Yesterday Antonio Borges (pictured), the IMF’s Europe director, said the move would help to restore confidence across the continent.
“We are talking about figures of between €100bn and €200bn, which in our view is very, very small compared to the size of the European capital markets and compared to the resources of the new, enhanced European Financial Stability Fund.”
The €440bn EFSF, which was set up in May last year and used to bail out Ireland and Portugal, will be allowed to lend governments money to recapitalise banks, after its new powers have been ratified by the governments of Eurozone members.
Borges threw the IMF into confusion later in the day, however, when he suggested it could intervene to buy sovereign bonds from Italy and Spain to ease the debt crisis – only to retract the suggestion several hours later.
He said the IMF could invest alongside the EFSF and was “ready to play that role”, which would reassure to investors in troubled sovereign states.
“Any investment we would make in Spain or Italy would be based on full confidence that these countries are on the right track -- that they are solvent and they are taking all the measures they should.”
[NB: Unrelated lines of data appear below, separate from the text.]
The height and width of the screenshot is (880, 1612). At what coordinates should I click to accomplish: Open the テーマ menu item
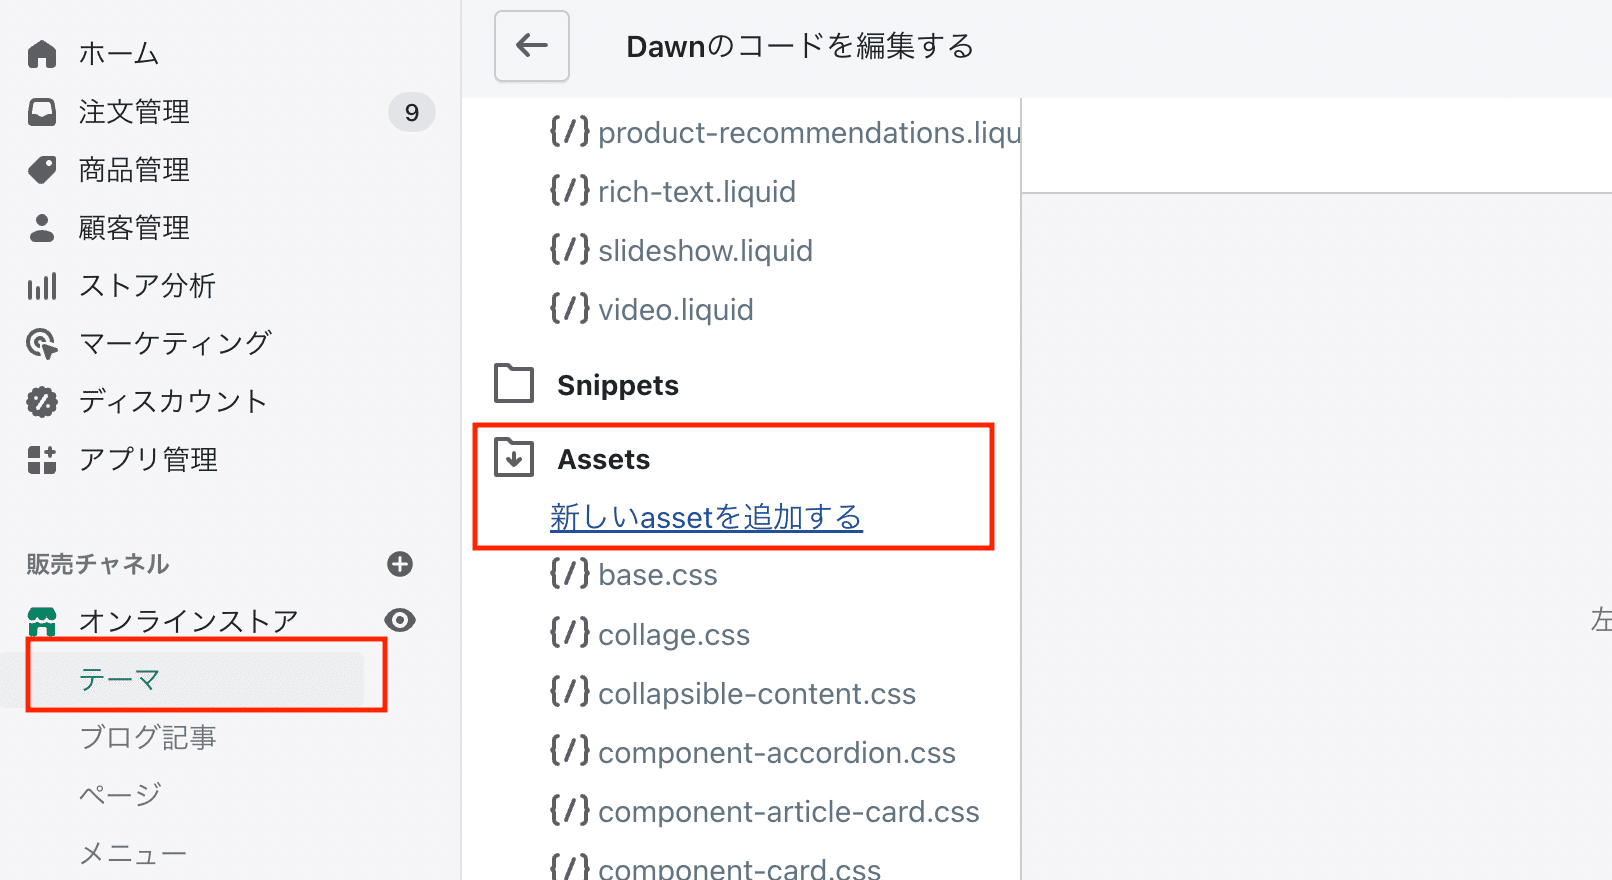[120, 680]
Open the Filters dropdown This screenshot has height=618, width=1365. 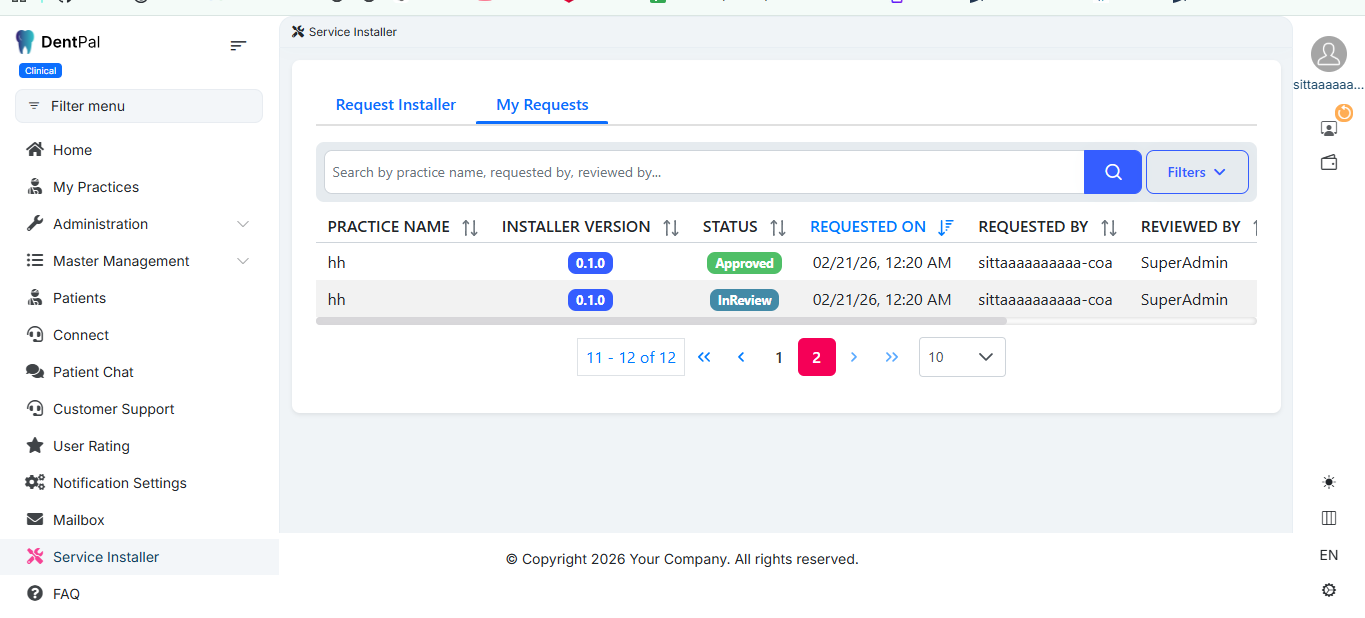(1196, 172)
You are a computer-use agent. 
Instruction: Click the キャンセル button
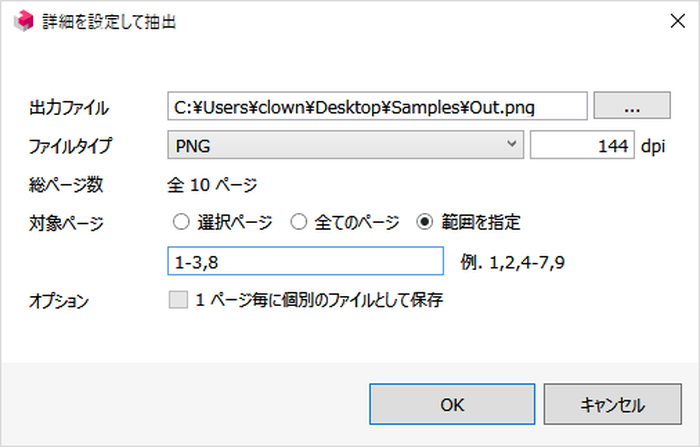click(612, 404)
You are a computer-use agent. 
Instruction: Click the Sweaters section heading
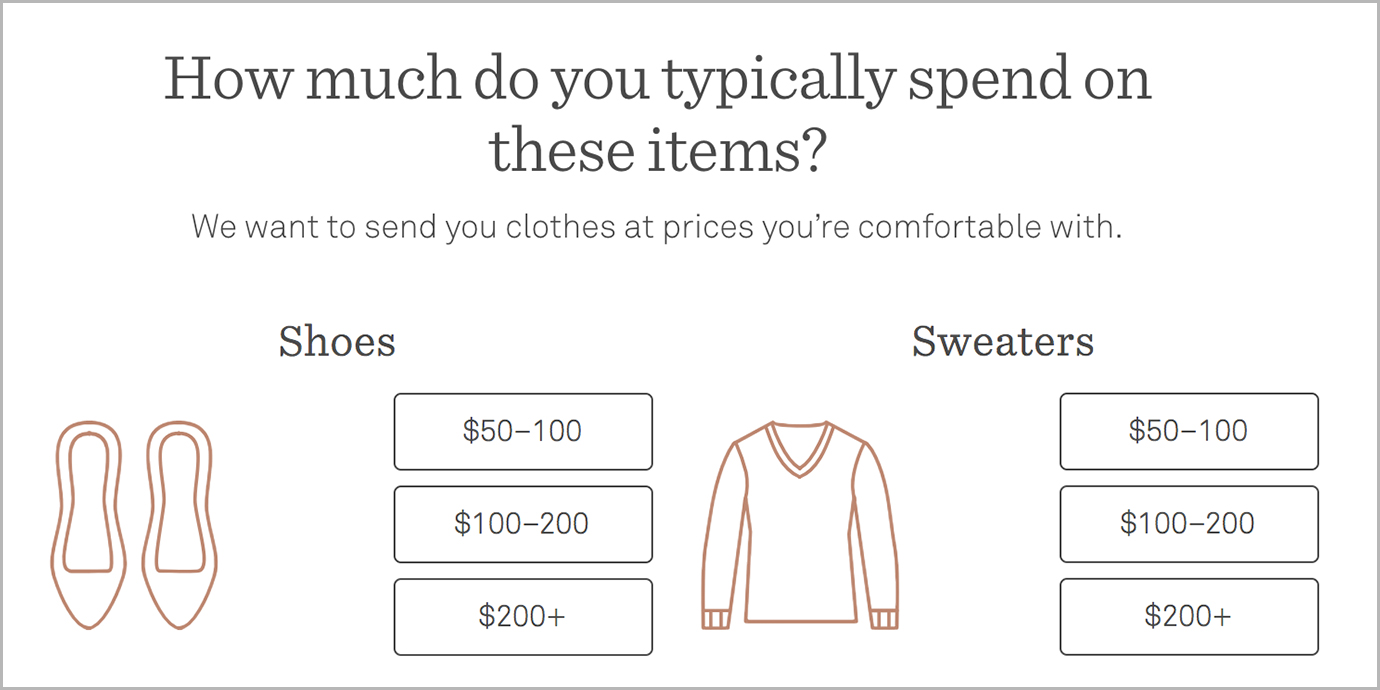1003,341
Hours later, however, Borges issued a terse statement saying he wanted to “be clear about some earlier comments” and talked down the prospects of the IMF taking a greater role in the crisis.
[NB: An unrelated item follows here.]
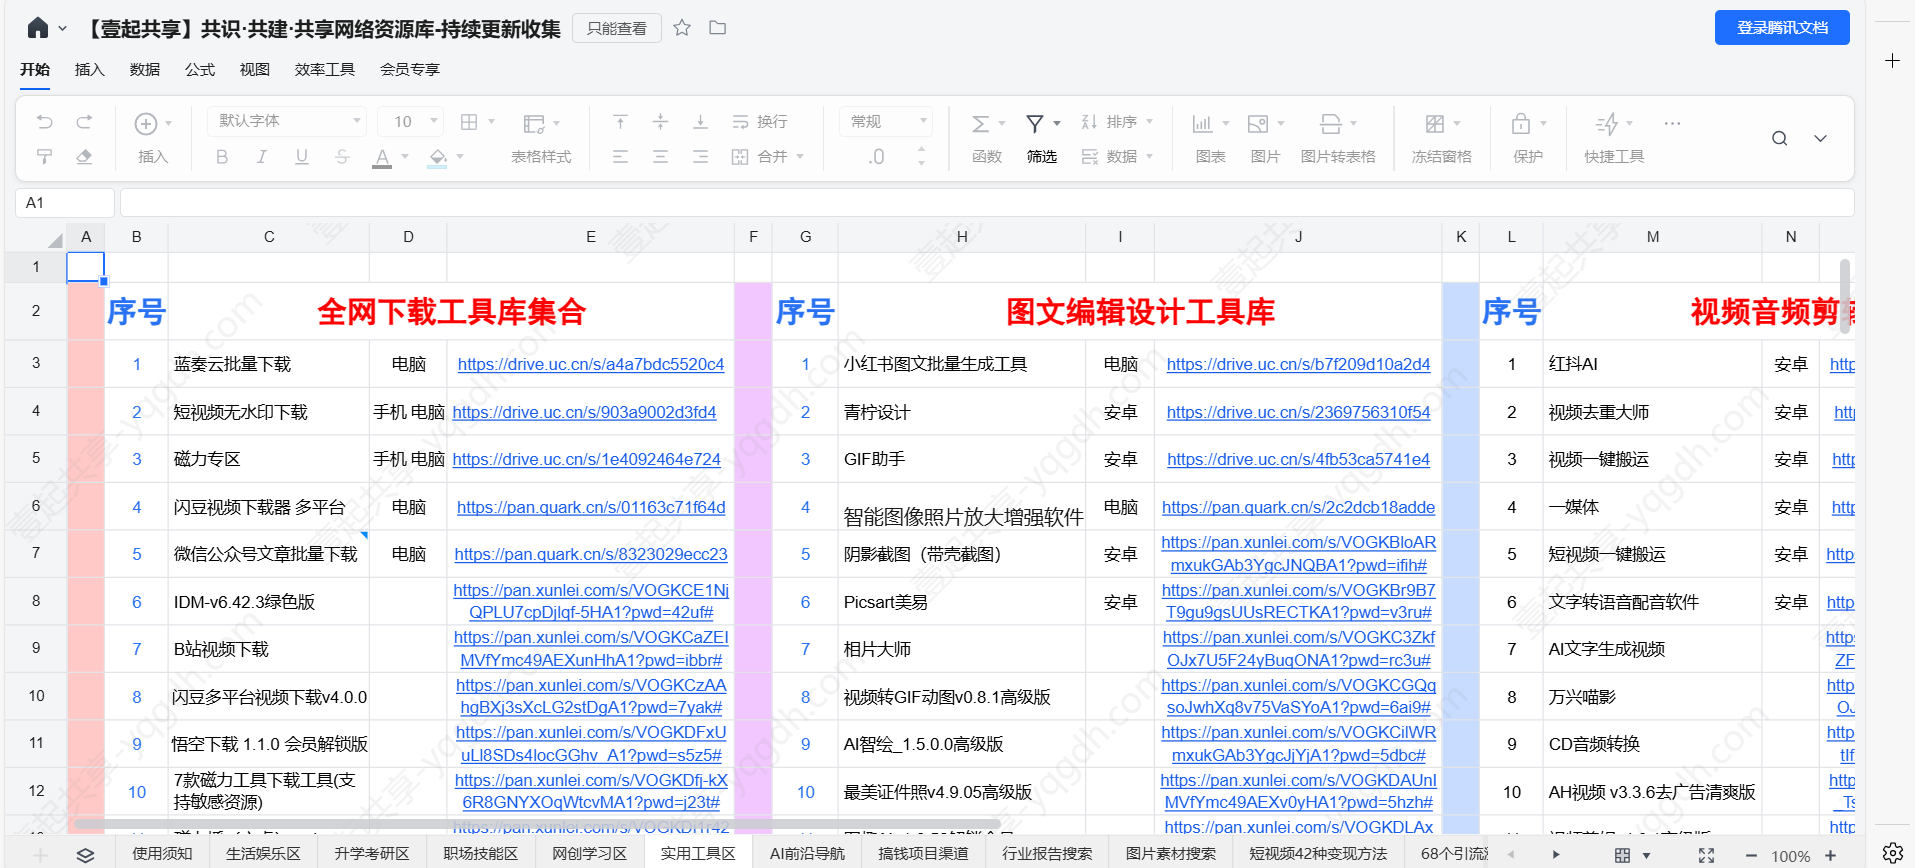Toggle italic formatting
This screenshot has height=868, width=1915.
pyautogui.click(x=262, y=157)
“The fund can only lend its resources to countries, and cannot use these resources to intervene in bond markets directly,” he said, adding that the IMF had no additional requests currently for financial support.
It came as concerns rose over the exposure of French bans to the stricken Greek economy and the IMF warned of the prospects of another recession in Europe.
The Washington-based lender said growth across Europe would fall to 2.3 per cent this year and 1.8 per cent in 2012.
Meanwhile the government of Spain predicted its economy would grow in the third and fourth quarters of this year, despite the country having the highest unemployment rate in Europe.